To my knowledge...the member was never acknowledged or thanked for the idea...I think a little lightbulb went off in Gibson's collective head..."CA CHING"...!!!...Let's profit from the situation by releasing a "commemorative" model...

What next...???...The Gibson Tsunami Model...???...


----------



## mhammer (Nov 30, 2007)

I like the swirl, but it really needs a different binding.


----------



## Robert1950 (Jan 21, 2006)

mhammer said:


> I like the swirl, but it really needs a different binding.

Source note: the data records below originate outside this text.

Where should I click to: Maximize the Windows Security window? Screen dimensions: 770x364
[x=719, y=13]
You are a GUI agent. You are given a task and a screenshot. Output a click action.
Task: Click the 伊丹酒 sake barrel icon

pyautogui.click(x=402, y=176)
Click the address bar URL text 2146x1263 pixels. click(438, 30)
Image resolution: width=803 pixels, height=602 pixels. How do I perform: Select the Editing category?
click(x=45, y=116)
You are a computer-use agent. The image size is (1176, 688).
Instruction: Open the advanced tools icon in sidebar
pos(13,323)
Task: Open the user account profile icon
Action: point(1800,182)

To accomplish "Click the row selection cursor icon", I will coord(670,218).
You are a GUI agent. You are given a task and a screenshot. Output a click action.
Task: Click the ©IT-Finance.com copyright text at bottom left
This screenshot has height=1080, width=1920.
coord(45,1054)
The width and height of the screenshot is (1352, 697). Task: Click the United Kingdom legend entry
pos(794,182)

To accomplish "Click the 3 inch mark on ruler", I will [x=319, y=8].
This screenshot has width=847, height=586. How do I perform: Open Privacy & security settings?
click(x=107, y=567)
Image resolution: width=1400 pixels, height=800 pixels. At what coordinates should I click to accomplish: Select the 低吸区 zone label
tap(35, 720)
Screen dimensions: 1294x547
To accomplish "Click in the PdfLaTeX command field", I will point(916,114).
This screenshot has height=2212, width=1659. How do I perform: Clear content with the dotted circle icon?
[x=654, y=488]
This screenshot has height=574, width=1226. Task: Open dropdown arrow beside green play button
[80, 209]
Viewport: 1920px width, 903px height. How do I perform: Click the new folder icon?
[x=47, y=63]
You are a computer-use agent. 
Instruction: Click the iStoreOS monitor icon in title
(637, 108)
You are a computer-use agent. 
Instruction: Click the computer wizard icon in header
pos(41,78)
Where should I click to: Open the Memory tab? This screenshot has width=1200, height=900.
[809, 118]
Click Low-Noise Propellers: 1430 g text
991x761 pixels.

Not a different binding,... just a binding.


----------



## keto (May 23, 2006)

Absolutely love that green, but agree with Mark that this would be so much sweeter with a binding.


----------



## Robert1950 (Jan 21, 2006)

On a closer look, it does appear to be a binding, but I think it is just finish, a faux binding, just like on the goldtop tributes.


----------



## ezcomes (Jul 28, 2008)

i like it the way it is...the blue one...not so much the green one...although cheaper would nice


----------



## Hamstrung (Sep 21, 2007)

I've been all over the Gibson.com site and can find NO mention of this model whatsoever!


----------



## jimihendrix (Jun 27, 2009)

Hamstrung said:


> I've been all over the Gibson.com site and can find NO mention of this model whatsoever!


This link was just posted...

Gibson.com: Gibson USA Anniversary Flood Les Paul Studio


----------



## jimihendrix (Jun 27, 2009)

Strictly a moneymaking venture I'm afraid...


----------



## Guitar101 (Jan 19, 2011)

Welcome to GibsonFoundation.org - making the world a better place for children

Their doing their part. It's musicians like you that buy their products that help them help others.


----------



## allthumbs56 (Jul 24, 2006)

Reminds me of my bowling ball ..............


----------